## Tâches à réaliser
(a) Indiquez si chacune des affirmations suivantes concorde avec la présentation du roman Côté ombre, en répondant par oui ou non et en citant les mots du texte qui tranchent. (i) Franz Holl est apprenti ferronnier. (ii) Le père de Franz Holl le dispense de s’occuper des bêtes le dimanche. (iii) Franz Holl entre en apprentissage chez Joseph Bruckmann.
(b) Poursuivez la présentation du roman Côté ombre à partir de sa dernière phrase.

Franz Innerhofer : Côté ombre, roman

On s’attirerait l’étonnement de l’apprenti ferronnier Franz Holl s’il nous entendait le qualifier de « héros », personnage principal » ou « protagoniste » de ce roman, lui qui raconte : « Une tige d’herbe sèche, une pierre, une latte de clôture cassée, je voulais être tout cela, sauf moi. Qu’on achève enfin de m’étrangler, me souhaitai-je, qu’on me laisse aller mon chemin, implorai-je. » Etonnement qui deviendrait de l’incompréhension s’il nous entendait le désigner comme fils « naturel », lui l’enfant illégitime d’un agriculteur qui ne l’a recueilli dès qu’il a été en âge de travailler que pour l’employer du matin au soir à faucher, s’occuper des bêtes chaque jour dimanche inclus, décrotter les bleus de travail. Jeune homme, il refuse de subir plus longtemps cette double exploitation, paternelle et patronale, et entre en apprentissage chez Joseph Bruckmann, à quelques kilomètres de là, afin d’apprendre un métier.

Prairies en fleurs, odorantes.

## Données fournies
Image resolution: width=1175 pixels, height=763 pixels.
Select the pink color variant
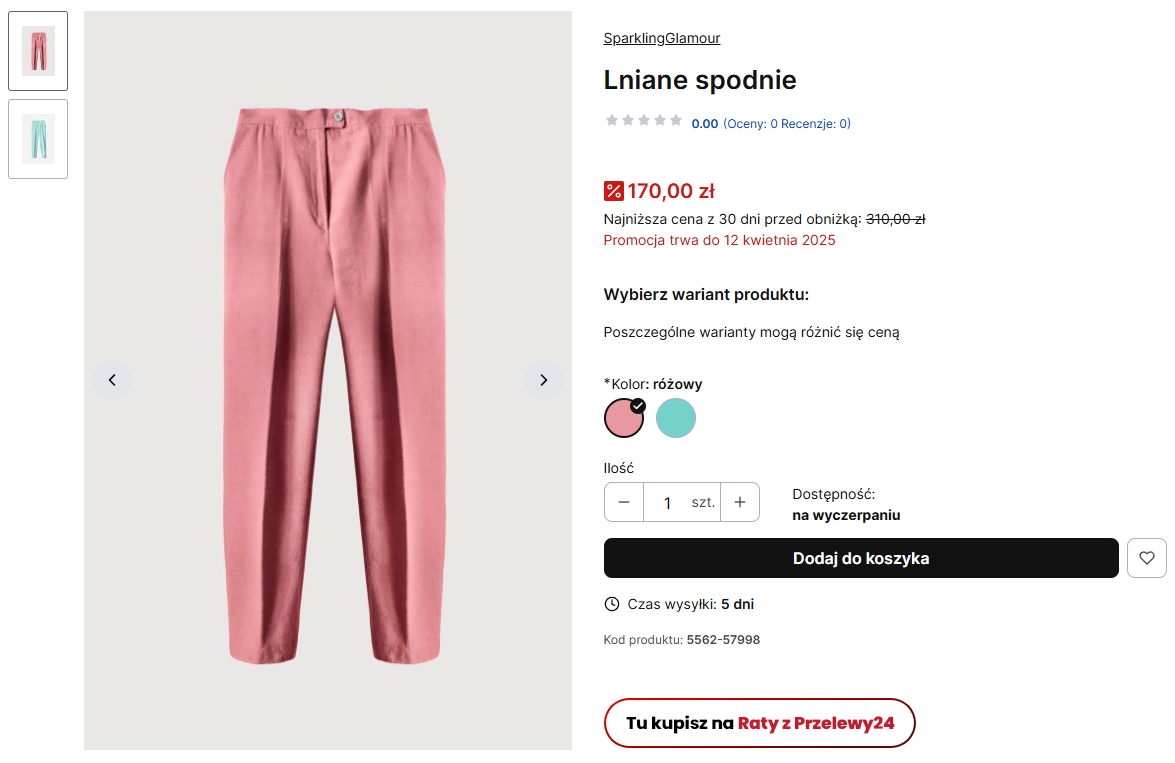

## Résultats attendus
(a)
(i) Oui : « l’apprenti ferronnier Franz Holl ».
(ii) Non : « s’occuper des bêtes chaque jour dimanche inclus ».
(iii) Oui : « entre en apprentissage chez Joseph Bruckmann ».

(b)
L’herbe haute, tout autour, faisait déjà à elle seule l’effet d’une accusation permanente. Et ces voyages en train, auxquels je n’étais pas habitué, des voyages en train juste avant les foins. Je ne voyais que l’herbe. Et les promenades. Les promenades me semblaient en elles-mêmes une chose folle, emmener ainsi mon corps faire un tour dans le coin, l’après-midi, sans la moindre utilité ? Mais des promenades sur les petits chemins, le long des herbages, sans faux à l’épaule, sans jeu de lames affûtées, sans râteau, sans fourche, juste comme ça, sans rien à porter ? Pas de bouteille pleine d’eau fraîche à la main ? En costume ? En chaussures basses ? Accompagné ? A chaque pas, j’avais l’impression de devoir fuir. Tout regimbait. Ce n’est pas pour moi, tout de même. Je n’y avais pas droit. Combien de fois ai-je maudit les touristes qui restaient là, à regarder, lorsque j’étais aux champs, me demandant au nom de quoi ils pouvaient se permettre de jouer les badauds pendant qu’on s’éreintait. Au cours de ces promenades en famille je voyais déjà les gens partout au travail. Ces sorties m’étaient désagréables. La nature, ça n’existait pas pour moi. La nature, je lui étais devenu étranger. Il n’y avait que le travail de la nature. Après onze ans de travail agricole, je ne pouvais évidemment pas manger du pain sans penser à rien.
Boire du lait sans penser à rien.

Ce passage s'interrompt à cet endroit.